● EXERCISE GOAL
Keep only those lines of the records that include the string "Provinsi".
★ ★ ★ ★
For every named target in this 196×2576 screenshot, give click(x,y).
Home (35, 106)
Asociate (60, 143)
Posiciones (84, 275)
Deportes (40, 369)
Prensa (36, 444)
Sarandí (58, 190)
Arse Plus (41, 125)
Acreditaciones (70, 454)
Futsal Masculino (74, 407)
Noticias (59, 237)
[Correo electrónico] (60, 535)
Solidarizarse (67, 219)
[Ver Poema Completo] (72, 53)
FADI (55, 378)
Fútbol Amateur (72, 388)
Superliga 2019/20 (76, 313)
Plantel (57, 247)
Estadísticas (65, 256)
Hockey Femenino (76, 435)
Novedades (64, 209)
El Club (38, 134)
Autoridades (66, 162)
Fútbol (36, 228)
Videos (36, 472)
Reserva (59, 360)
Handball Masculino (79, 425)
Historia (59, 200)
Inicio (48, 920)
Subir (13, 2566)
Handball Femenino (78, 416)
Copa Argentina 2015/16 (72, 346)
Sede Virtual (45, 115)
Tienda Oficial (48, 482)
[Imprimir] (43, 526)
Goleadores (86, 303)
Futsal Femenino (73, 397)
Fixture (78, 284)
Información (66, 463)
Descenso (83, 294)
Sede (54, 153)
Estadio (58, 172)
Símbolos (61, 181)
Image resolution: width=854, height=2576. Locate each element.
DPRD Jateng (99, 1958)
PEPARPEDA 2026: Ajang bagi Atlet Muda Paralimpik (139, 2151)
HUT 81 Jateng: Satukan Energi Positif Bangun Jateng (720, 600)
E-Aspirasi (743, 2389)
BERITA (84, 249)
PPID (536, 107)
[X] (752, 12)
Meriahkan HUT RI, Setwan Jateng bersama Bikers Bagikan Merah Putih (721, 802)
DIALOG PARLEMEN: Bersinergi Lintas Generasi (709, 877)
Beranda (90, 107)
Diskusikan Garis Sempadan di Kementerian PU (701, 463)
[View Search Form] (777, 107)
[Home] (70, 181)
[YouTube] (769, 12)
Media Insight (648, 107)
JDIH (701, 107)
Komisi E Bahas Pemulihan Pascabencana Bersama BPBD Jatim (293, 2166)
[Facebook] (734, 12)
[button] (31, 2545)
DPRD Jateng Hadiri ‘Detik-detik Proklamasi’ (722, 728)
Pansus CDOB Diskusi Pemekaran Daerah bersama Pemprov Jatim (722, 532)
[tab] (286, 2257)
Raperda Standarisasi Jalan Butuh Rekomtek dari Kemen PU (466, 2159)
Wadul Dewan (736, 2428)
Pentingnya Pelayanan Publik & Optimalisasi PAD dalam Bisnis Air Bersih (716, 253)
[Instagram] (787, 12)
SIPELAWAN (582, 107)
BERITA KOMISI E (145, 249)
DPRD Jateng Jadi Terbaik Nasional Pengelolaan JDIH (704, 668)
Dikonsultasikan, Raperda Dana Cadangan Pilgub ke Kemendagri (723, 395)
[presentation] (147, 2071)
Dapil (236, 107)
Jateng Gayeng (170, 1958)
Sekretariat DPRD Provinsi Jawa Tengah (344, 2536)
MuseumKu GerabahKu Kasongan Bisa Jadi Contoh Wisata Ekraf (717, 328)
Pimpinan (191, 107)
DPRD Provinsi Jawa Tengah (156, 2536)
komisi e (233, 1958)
★ ★ ★ ★
● FINISHED TASK
Sekretariat DPRD Provinsi Jawa Tengah (344, 2536)
DPRD Provinsi Jawa Tengah (156, 2536)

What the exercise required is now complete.